- **Instruction A**
In the text on Our Party, who are the party's founders?
- **Instruction B**
Pick up the text on Our Party after its final sentence and carry it on.

- **Passage shown**
_ _ _

Our Party (Bosnian, Croatian, and Serbian: Naša stranka/Наша странка, abbreviated NS) is a social-liberal and multi-ethnic political party in Bosnia and Herzegovina, founded in 2008. Its current leader is Edin Forto. The party's founders are the Bosnian directors Danis Tanović and Dino Mustafić. The party aims to break the dominance of nationalist parties in the Bosnian political system. On 4 June 2016, Our Party became a member of the Alliance of Liberals and Democrats for Europe.

Platform
Our Party (Naša Stranka) is a social-liberal party that seeks greater inclusion of citizens in the decision-making process in Bosnia and Herzegovina. They are also pro-EU and pro-NATO. They are multi-ethnic and socially liberal.

Our Party also believes that collective rights should not have priority over individual rights and are against ethnically-based decision-making processes. They believe that the rights of constituent nations of Bosnia and Herzegovina should be clearly formulated and enumerated, and the party's belief is that the Constitutional Court should be the one protecting vital ethnic interests and not the House of Peoples, which according to Our Party should be abolished.

They do not agree with the concept of privatization at all costs, but rather believe that it should be done strategically and that public companies should be kept public if they are financially and economically viable.

Our Party states in their 2015 official party economic programme that they consider the cost of labour in Bosnia and Herzegovina to be too high. One of the party documents was called "Third Way", reflecting the party's strong support of neoliberal ideas, such as support for the free market, free trade, deregulation, privatisation, reduction of taxes for private companies, public-private partnerships, etc.

Our Party believes that small and medium-sized enterprises are essential for Bosnia and Herzegovina's economic development. According to the party's platform, the taxes should be lowered in order to attract domestic and foreign investments.

The party is also for progressive taxation and differentiated VAT rates in order to make basic necessities cheaper.

_ _ _

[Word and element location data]
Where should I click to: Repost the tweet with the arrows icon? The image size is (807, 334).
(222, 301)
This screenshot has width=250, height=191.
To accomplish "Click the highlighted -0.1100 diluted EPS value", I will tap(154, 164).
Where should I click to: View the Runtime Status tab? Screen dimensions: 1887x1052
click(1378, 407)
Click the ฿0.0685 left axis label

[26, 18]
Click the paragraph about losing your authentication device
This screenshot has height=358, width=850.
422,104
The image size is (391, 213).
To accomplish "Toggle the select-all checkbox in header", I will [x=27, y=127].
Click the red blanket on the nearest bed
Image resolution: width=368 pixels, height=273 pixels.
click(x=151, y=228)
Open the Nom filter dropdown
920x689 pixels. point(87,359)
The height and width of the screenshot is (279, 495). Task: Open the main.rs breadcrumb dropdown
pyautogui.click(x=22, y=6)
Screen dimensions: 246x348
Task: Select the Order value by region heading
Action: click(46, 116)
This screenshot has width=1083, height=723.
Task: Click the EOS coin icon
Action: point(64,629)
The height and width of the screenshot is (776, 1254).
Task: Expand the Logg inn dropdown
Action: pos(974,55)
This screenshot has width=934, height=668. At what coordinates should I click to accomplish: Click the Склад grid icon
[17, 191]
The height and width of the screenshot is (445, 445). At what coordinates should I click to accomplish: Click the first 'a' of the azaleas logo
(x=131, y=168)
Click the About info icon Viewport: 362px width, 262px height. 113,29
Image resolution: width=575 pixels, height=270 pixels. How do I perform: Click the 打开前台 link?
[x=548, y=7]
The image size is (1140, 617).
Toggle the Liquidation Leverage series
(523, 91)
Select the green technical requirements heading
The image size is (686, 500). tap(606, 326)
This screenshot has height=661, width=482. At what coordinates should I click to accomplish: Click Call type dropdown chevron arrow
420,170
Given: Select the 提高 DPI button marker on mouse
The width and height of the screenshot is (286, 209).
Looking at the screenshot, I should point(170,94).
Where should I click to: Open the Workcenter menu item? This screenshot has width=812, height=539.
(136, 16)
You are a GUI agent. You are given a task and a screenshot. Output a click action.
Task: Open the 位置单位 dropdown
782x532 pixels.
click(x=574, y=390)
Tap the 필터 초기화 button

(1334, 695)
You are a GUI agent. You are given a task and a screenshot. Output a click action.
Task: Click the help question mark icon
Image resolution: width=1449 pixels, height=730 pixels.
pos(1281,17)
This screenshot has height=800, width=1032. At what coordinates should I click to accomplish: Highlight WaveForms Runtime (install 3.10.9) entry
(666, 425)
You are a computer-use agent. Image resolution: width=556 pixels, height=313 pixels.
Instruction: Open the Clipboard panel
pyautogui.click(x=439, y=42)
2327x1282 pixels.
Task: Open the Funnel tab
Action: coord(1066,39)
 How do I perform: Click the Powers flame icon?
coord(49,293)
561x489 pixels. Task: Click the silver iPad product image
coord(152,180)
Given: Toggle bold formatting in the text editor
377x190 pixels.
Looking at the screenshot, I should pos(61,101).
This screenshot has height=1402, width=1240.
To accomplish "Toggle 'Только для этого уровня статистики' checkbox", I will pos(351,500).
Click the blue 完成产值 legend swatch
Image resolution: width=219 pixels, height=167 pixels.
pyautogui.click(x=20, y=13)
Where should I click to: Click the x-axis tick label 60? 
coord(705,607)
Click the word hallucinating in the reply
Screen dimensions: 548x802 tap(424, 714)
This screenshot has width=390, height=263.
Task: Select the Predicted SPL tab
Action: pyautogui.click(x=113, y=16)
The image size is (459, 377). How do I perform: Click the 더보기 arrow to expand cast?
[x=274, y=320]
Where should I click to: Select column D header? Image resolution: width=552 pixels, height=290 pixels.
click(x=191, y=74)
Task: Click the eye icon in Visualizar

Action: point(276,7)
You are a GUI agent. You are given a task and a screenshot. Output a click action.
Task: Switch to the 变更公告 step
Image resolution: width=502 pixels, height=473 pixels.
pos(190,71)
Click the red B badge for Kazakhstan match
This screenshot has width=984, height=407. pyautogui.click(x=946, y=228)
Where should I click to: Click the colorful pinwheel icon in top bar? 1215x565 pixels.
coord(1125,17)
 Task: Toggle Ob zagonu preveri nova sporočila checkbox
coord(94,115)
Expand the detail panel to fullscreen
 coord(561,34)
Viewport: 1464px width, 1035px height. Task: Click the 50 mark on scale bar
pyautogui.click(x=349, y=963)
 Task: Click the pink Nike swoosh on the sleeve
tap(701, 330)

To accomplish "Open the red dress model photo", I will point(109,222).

_ _ _

- **Expected output A**
The Bosnian directors Danis Tanović and Dino Mustafić.

- **Expected output B**
Our Party is also for the decrease of the enormous administration which according to them would improve Bosnia's economic situation significantly.

The party believes, in contrast to ethnic parties of Bosnia and Herzegovina, that the economy is the main integration mechanism.

History

Foundation, 2008
Our Party was founded on 5 April 2008 on the initiative of a group of citizens and public figures led by directors Danis Tanović and Dino Mustafić. None of them became president of the party, which is in contrast to most other leader-oriented parties that emerged in Bosnia and Herzegovina after the war. Instead, they became vice presidents, together with Maja Marjanović and Boris Divković, while Bojan Bajić was elected the president and Fadil Šero secretary-general. The unifying element for the founders of Our Party was the dissatisfaction with current political practices in Bosnia and Herzegovina.

The first elections Our Party contested were local elections claiming their aim was to build the party infrastructure from below by building local organisations and dealing with real-life issues.

They won 24 seats in different municipal assemblies and their candidate Hajder Ermin became the head of the municipality in Bosanski Petrovac.

Period from 2010 to 2012
After the elections in 2010, and relatively poor results – 2 seats in Sarajevo Canton Assembly and one seat in Federation of Bosnia and Herzegovina House of Peoples, the party chose new leadership with Dennis Gratz becoming the president and Rada Sukara secretary general.

One of the main problems the party had in the period 2008–2010 was its large local infrastructure which was financially unfeasible. After the new leadership took over, the party started massive reconstruction. They’ve decided to pull from municipalities where they didn’t have much support and concentrate on those municipalities where they did have such as Sarajevo municipalities (Stari Grad, Centar, Novo Sarajevo, Novi Grad, Ilidža, Vogošća) as well as Gračanica, Vareš, Zenica, Tuzla and Doboj-Istok.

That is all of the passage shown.